Studying at Cambridge

Roderick Darling

The steel stock and rate of production in a +2 degree C world

In 2015  the international community agreed to a 2°C limit to global warming. As carbon dioxide (C02) is the greenhouse gas most responsible for global warming, industries that are significant  emitters  of C02  need to decarbonise  in order to  successfully meet  this target. As the production of steel accounts for 8% of global C02 emissions,the industry's decarbonisation is of critical importance.

This paper examines the previously unexplored relationship between the level of atmospheric carbon,the C0 2 emitted from steel production processes,and the dynamics of the global demand for steel. Scenario-based modelling shows that if the rate of steel production continues  as estimated, and the current  technologies  for producing  steel remain unchanged, the  steel industry  will  have consumed its  share of the  remaining global carbon budget within 20 years. This has not previously been quantified.   On the other hand, efforts to reduce emissions through reducing the production of steel would have a significant  impact  on  the accumulation  of  steel  stocks, and on  the ability  of countries to develop.
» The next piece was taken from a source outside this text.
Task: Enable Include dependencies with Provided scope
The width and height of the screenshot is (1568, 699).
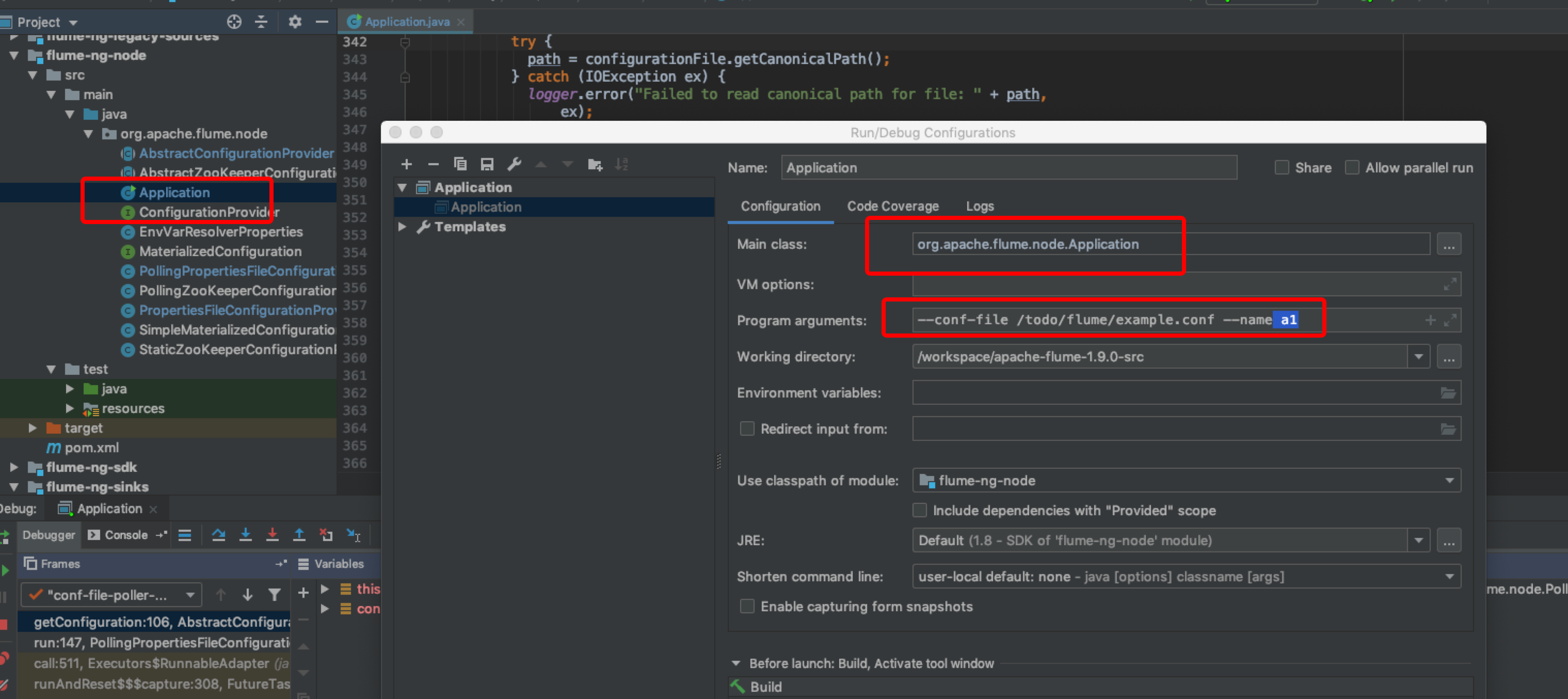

For the first time,a qualitative assessment of future alternatives for the steel industry is carried out.It shows that retrofitting existing blast furnaces using Top-Gas Recycling with CCS  technology,  and  the  substitution  of  coke  for  charcoal  are  feasible options  for  reducing emissions within  a reasonable timeframe; while many other technologies are not.

Re-running  the  scenario-models  with  the  inclusion  of  these  technologies  shows a significant decline in emissions per tonne of steel, thereby increasing the amount of steel that can be produced for a given carbon budget.

Finally, it shows that if these technologies are used together, the sequestration of carbon dioxide  emitted  from  sustainable charcoal would introduce negative emissions into the system, thereby  reducing C02  emissions and  permitting global demand  for  steel to be met, without surpassing the industry's emissions budget. This is an important new insight.